Alessandro Hipz. Foto: Bruno Carachesti/Divulgação
Autodidata, ele iniciou sua carreira no grafite, com um olhar sempre atento à realidade, retratando personagens que, muitas vezes, são pessoas de seu convívio. Ilustrando as ruas de Manaus desde 2001, a Amazônia que Hipz retrata é urbana, mas sem perder a ancestralidade.
“O hip-hop teve uma grande importância na minha formação artística e pessoal. Conheci o grafite dentro do movimento, no início da adolescência, no ambiente escolar. E isso me fez me situar no mundo, me ajudando a entender o meu local de pertencimento, minha identidade, e como é ser amazônico, as dificuldades que temos geograficamente. Como costumamos falar por aqui, a gente faz parte da periferia do Brasil. Estamos, de alguma forma, exclusos dos grandes centros, o que gera inúmeras dificuldades de circulação”, continua Alessandro Hipz.
“E o hip-hop nasce nas periferias. Essa formação que ele me deu enquanto ser humano, que me situa no território no qual faço parte, me faz querer compreender mais a minha identidade de ser amazônico e me estimula a ter a compreensão de entender nossa cultura, nossos costumes. Isso reverbera muito na minha arte. Falo muito dos povos da Amazônia de um modo geral, porque é justamente isso que eu busco: mostrar um pouco do nosso costume e das nossas vivências. Minha força artística, social e política foi desenvolvida nesse lugar.”

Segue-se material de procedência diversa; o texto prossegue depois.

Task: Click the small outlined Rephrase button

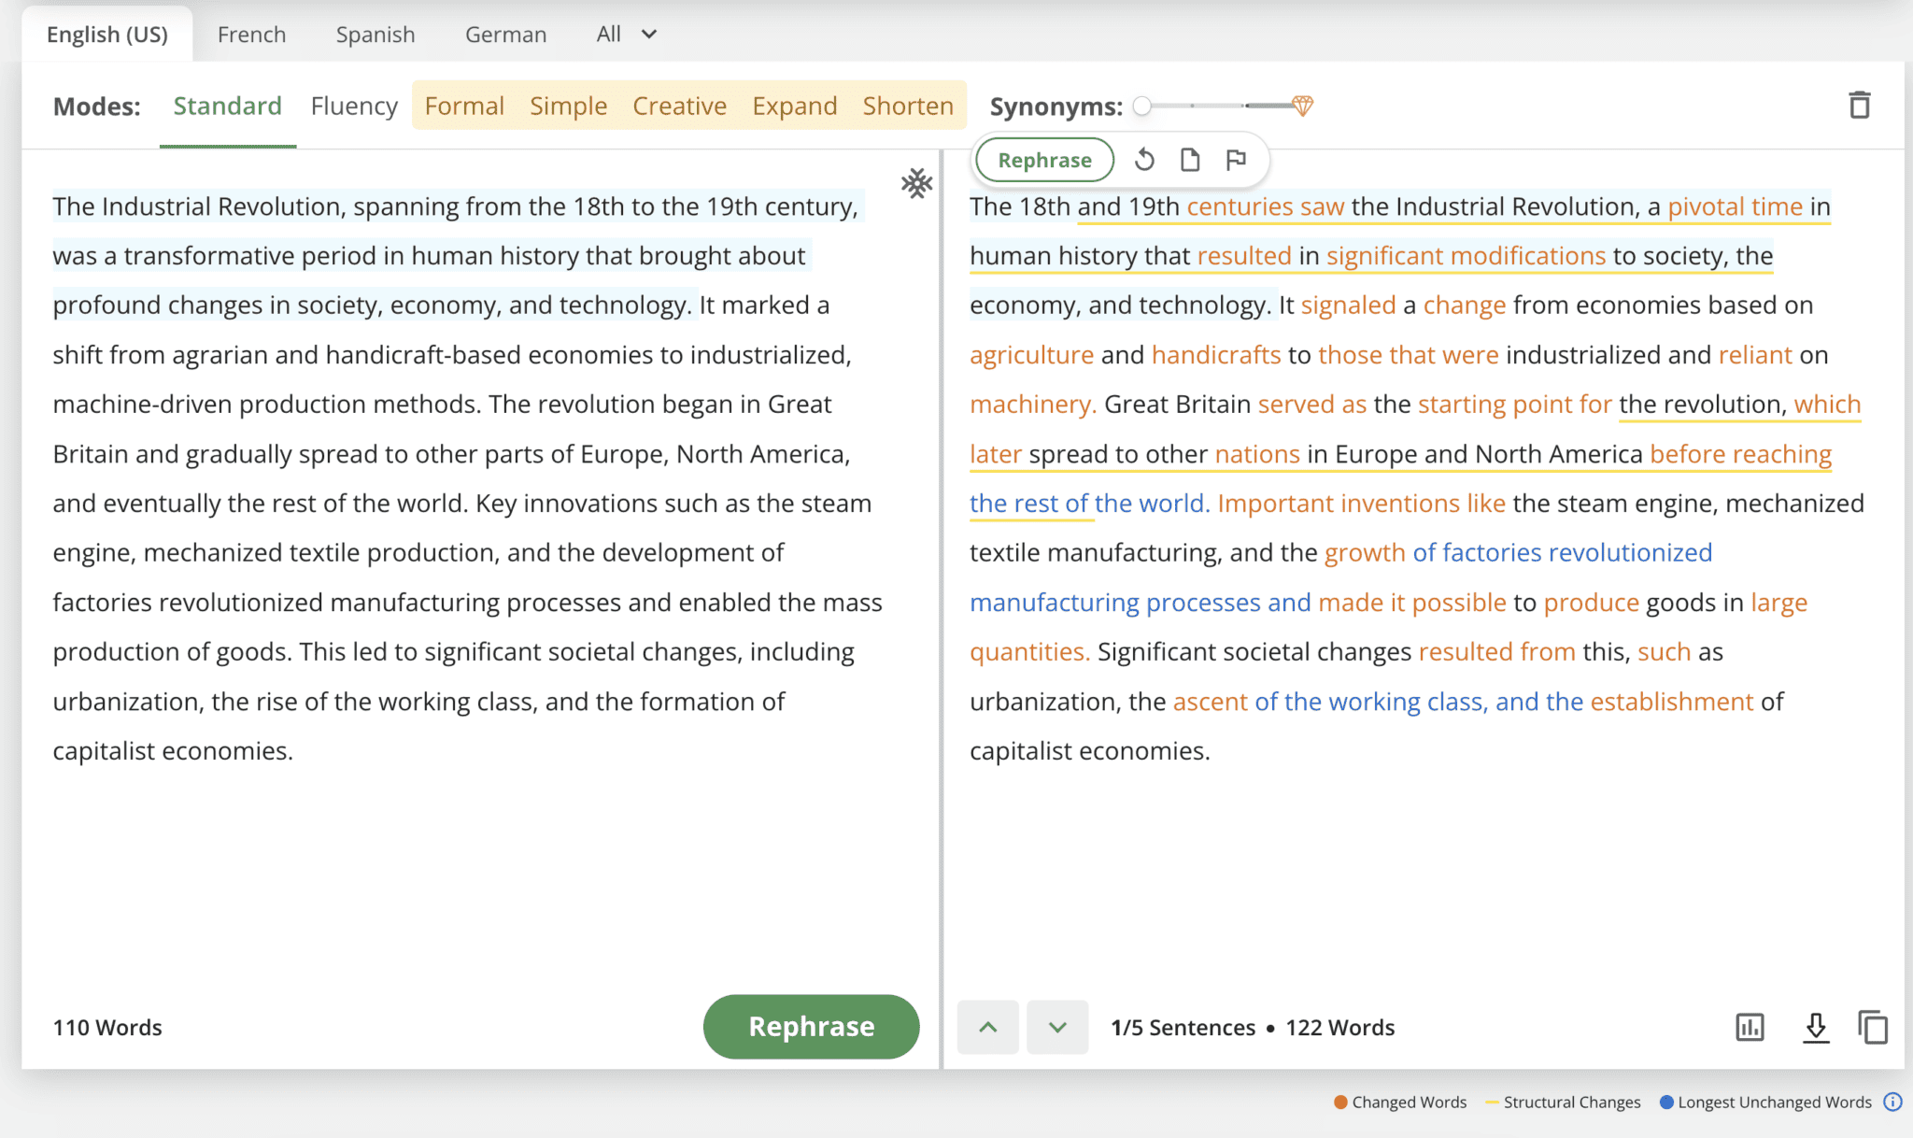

Alessandro Hipz. Foto: Bruno Carachesti/Divulgação
Levando a poesia da Amazônia para as ruas, Alessandro tem como elementos simbólicos o peixe, a mulher e a vida rebeirinha, numa abordagem cheia de dignidade e beleza. Essa manifestação artística é a forma que o manauara teve de retratar comunidades e povos marginalizados, historicamente silenciados. Estampar a realidade social em arte é dar oportunidade de expressão. É dar voz a quem está no silêncio. Não tem nada mais hip-hop que isso.
As obras de Alessandro Hipz, And Santtos, Cely Feliz, Kekel, Graf, Wira Tini, Deco Treco, Wes Gama, Ayala, João Nove – Digital Orgânico, Éder Oliveira, Chico Ribeiro, Alex Senna, LENU, Dudi Rodrigues, Dedéh Farias, Amanda Nunes, Dannoelly Cardoso, e a dupla Gabz e Tsssrex ficarão expostas nos murais de Belém por cerca de um ano. O processo curatorial foi conduzido por William Baglione, fundador do coletivo Famiglia e participante do MAUB desde 2023.
“Foi um grande desafio, mas a gente conseguiu executar o trabalho e entregar. Acredito que pelo retorno tido durante o processo, muitos comentários afetuosos, muita gente parando para elogiar e entender o trabalho, foi algo bem marcante e interessante, que vou levar para a vida como um dos murais com que eu tive o maior retorno do público constantemente”, finaliza Hipz.